Coronavirus, Fiola (Camera di commercio di Napoli): Il decreto Cura Italia non aiuta le Pmi. Alt ai protesti

657
in foto Ciro Fiola

“Non possiamo che lamentare l’insufficienza del decreto ‘Cura Italia’”. Lo ha detto il presidente della Camera di commercio di Napoli e presidente di Unioncamere Campania Ciro Fiola, rispondendo alle domande della testata partenopea Retenews24. “Non si comprende – ha aggiunto – come il Governo possa non aver valutato l’impossibilità per le imprese, in particolare le piccole, la cui attività è totalmente paralizzata, di far fronte alle obbligazioni tributarie e contributive, a meno di non venir meno a quelle retributive coni propri fornitori. Per non parlare dell’assoluta inutilità del contributo davvero risibile, previsto in favore dei lavoratori autonomi,iscritti a gestioni separate.
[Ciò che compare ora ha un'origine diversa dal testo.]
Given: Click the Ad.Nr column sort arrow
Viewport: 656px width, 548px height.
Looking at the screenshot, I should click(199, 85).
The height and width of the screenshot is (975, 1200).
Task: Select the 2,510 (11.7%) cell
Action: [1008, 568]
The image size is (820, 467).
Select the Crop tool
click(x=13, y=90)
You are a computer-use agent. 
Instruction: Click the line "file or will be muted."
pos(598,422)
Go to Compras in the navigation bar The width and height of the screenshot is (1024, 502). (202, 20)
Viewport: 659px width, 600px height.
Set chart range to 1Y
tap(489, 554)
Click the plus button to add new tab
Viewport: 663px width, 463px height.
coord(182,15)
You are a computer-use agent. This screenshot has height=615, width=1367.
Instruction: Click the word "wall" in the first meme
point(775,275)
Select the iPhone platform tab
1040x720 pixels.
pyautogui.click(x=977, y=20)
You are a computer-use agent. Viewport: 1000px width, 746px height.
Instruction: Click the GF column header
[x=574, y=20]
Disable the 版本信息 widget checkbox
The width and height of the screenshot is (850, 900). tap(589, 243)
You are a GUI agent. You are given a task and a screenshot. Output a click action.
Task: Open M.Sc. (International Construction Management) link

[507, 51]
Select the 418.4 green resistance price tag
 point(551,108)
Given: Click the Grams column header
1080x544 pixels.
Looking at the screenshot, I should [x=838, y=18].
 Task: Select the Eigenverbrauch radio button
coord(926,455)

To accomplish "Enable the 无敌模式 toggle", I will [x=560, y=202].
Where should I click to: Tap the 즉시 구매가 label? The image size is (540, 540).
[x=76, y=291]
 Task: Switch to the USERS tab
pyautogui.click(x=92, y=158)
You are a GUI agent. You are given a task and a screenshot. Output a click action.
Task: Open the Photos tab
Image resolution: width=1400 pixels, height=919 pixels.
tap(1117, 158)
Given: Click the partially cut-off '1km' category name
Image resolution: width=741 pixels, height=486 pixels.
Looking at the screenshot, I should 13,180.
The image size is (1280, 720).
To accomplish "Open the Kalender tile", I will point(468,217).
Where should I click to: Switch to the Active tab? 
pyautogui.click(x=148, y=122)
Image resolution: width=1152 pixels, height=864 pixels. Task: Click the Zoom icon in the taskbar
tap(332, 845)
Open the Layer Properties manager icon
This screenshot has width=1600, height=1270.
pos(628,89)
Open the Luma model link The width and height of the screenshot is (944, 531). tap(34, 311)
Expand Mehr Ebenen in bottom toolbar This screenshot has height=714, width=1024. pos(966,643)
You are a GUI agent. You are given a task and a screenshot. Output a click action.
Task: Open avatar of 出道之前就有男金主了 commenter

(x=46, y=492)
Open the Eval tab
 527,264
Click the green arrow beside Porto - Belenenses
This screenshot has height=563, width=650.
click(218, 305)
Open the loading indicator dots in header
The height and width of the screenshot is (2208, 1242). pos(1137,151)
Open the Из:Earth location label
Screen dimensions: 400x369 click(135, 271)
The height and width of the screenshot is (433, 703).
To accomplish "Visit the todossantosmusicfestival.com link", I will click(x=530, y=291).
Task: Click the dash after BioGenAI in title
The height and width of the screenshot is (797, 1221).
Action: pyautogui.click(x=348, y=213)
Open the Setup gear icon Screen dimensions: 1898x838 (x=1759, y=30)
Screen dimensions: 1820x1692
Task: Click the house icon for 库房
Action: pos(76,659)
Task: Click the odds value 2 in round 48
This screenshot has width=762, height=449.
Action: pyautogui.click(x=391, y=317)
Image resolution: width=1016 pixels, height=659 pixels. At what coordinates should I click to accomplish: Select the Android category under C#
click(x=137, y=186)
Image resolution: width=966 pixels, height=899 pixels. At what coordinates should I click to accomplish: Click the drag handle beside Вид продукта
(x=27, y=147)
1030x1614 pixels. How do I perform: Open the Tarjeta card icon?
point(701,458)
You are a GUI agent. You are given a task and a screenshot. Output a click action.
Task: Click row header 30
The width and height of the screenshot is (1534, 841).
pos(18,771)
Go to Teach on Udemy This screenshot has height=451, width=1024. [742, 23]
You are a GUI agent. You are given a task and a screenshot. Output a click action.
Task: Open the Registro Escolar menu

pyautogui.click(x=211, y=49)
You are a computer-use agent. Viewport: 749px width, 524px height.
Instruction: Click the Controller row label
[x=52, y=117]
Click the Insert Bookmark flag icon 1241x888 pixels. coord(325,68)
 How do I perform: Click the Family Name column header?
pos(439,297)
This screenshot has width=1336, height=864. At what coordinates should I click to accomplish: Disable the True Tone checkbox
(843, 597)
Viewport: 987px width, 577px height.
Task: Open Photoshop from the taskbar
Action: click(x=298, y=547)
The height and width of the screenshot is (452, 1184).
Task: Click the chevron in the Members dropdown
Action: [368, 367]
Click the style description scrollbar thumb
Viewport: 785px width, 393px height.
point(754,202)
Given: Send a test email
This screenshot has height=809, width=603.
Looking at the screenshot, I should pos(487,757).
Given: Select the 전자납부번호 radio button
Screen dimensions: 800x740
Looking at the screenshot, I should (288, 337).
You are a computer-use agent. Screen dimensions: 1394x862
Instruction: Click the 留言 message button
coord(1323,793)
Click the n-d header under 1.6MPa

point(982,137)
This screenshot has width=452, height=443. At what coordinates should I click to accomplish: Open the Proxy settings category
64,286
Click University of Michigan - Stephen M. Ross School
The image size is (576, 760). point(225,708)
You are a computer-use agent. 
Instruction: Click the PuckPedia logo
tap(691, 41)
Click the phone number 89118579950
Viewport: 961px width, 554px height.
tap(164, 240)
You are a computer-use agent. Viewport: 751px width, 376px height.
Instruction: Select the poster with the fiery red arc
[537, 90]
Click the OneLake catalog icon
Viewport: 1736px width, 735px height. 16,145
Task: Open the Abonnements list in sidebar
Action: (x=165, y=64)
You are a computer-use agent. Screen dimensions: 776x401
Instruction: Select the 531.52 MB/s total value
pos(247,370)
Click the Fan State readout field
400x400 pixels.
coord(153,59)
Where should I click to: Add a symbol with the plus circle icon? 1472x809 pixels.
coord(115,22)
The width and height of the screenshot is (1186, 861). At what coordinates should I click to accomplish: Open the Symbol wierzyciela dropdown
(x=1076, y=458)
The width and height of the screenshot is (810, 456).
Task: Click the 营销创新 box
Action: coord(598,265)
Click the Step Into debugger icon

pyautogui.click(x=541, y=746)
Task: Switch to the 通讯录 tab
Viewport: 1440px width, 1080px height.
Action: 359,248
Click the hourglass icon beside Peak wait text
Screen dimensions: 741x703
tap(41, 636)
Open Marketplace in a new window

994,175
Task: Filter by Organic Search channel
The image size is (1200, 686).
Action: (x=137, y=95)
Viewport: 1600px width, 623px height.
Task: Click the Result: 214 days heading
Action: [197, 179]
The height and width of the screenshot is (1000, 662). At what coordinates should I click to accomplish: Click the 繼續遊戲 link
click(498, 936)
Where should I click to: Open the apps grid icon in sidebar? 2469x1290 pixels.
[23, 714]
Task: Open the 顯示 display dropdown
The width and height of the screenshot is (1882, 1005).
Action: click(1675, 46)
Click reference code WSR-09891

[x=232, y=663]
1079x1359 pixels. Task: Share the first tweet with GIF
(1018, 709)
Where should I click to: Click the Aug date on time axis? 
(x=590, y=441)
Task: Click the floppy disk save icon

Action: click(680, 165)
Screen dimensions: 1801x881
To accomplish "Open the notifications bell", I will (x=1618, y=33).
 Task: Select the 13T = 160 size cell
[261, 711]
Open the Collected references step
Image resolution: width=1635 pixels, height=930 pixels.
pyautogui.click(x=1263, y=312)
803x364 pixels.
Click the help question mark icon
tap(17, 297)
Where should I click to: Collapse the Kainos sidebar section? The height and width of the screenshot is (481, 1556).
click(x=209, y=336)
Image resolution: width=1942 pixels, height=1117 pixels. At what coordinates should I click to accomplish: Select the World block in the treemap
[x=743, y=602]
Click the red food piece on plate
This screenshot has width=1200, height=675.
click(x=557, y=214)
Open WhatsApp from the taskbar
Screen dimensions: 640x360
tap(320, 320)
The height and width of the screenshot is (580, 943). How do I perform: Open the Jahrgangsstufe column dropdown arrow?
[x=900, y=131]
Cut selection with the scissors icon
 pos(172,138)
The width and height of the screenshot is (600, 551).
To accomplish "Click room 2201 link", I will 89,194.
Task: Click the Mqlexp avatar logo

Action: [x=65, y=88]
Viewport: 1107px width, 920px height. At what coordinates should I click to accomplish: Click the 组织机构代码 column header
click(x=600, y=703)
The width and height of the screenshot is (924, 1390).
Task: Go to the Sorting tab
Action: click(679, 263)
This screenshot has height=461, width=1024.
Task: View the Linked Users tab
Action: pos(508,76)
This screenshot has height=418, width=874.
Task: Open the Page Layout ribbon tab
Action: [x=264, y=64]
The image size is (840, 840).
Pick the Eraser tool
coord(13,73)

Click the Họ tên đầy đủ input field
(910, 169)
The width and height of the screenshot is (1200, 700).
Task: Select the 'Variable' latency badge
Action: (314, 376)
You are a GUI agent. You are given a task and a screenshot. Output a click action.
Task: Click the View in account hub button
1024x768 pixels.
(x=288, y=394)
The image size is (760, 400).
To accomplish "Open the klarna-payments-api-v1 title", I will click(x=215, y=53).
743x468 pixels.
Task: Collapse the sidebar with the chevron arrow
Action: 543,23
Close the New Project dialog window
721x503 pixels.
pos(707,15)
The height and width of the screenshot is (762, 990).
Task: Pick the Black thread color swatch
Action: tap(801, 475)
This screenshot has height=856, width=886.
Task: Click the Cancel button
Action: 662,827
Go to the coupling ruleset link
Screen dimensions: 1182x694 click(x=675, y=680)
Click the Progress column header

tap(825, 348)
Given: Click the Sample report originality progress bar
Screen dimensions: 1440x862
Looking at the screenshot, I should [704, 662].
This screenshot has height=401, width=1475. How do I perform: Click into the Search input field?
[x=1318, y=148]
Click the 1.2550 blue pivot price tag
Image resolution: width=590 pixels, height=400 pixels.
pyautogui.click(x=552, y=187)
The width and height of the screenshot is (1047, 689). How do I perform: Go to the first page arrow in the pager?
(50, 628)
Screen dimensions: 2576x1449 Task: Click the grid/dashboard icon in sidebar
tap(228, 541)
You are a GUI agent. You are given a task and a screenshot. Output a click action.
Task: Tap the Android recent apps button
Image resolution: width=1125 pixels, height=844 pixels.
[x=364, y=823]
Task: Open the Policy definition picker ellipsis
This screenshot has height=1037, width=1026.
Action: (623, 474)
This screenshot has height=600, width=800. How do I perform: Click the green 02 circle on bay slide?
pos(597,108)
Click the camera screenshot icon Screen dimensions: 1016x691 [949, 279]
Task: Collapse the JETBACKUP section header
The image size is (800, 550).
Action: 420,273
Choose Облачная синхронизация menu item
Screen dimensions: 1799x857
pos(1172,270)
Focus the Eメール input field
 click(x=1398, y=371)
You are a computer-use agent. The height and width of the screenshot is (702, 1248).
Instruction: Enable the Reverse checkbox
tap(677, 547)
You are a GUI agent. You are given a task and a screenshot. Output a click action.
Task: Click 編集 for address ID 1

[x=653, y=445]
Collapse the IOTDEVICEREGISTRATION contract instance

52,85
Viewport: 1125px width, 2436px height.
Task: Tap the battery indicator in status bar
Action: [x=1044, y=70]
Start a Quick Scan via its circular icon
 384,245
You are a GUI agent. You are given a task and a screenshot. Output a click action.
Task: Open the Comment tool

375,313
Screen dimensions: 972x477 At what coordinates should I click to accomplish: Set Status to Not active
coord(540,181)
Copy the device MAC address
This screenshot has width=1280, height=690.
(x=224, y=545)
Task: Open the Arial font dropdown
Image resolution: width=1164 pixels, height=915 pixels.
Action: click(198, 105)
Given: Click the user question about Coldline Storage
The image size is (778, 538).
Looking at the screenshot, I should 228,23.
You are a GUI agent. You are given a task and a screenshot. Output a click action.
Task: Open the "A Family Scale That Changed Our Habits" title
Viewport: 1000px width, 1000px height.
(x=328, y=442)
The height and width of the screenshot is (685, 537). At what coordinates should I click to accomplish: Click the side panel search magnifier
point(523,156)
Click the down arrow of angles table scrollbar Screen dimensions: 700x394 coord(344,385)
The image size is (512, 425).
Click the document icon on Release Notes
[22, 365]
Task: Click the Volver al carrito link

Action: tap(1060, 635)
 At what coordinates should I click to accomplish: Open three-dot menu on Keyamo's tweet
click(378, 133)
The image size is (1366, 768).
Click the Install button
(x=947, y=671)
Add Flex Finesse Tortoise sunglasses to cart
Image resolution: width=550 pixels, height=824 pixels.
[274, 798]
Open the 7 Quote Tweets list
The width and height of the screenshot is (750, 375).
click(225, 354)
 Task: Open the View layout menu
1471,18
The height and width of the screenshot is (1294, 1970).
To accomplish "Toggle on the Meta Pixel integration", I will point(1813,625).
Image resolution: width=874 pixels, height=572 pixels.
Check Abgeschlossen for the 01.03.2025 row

Per questi motivi, ma non solo, chiediamo al Governo di intervenire e aumentare le dotazioni finanziarie, di estendere le scadenze dei versamenti nei confronti della pubblica amministrazione, di consentire la riapertura dei cantieri afferenti le opere pubbliche. Ci auguriamo che il Governo comprenda il grido di dolore delle imprese ed assuma iniziative, per evitare la desertificazione del sistema produttivo”. Quanto alle misure che le stesse Camere di Commercio potrebbero assumere, Ciro Fiola ha affermato: “Premesso che per legge, i patrimoni delle camere di commercio sono bloccati dalla Banca d’Italia, nelle ultime ore abbiamo avuto il nulla osta dal nazionale che, in accordo col Ministero, ci ha offerto l’opportunità di intervenire fattivamente per la crisi coronavirus. Io personalmente ho proposto il blocco dei protesti di tutte le imprese, indebitate verso i fornitori, per almeno 90 giorni. Dopo questo lasso di tempo, considerato che Mediocredito centrale, garantisce l’80% sui prestiti, noi possiamo garantire l’altro 20%, permettendo alle banche che erogano i soldi di essere garantite al 100% del valore. Inoltre stiamo valutando che gli interessi maturati siano a carico delle Camere di commercio.Un provvedimento serio, che permetterà alle aziende di avere soldi in prestito, di poterli scontare in due anni senza interessi e con la garanzia totale.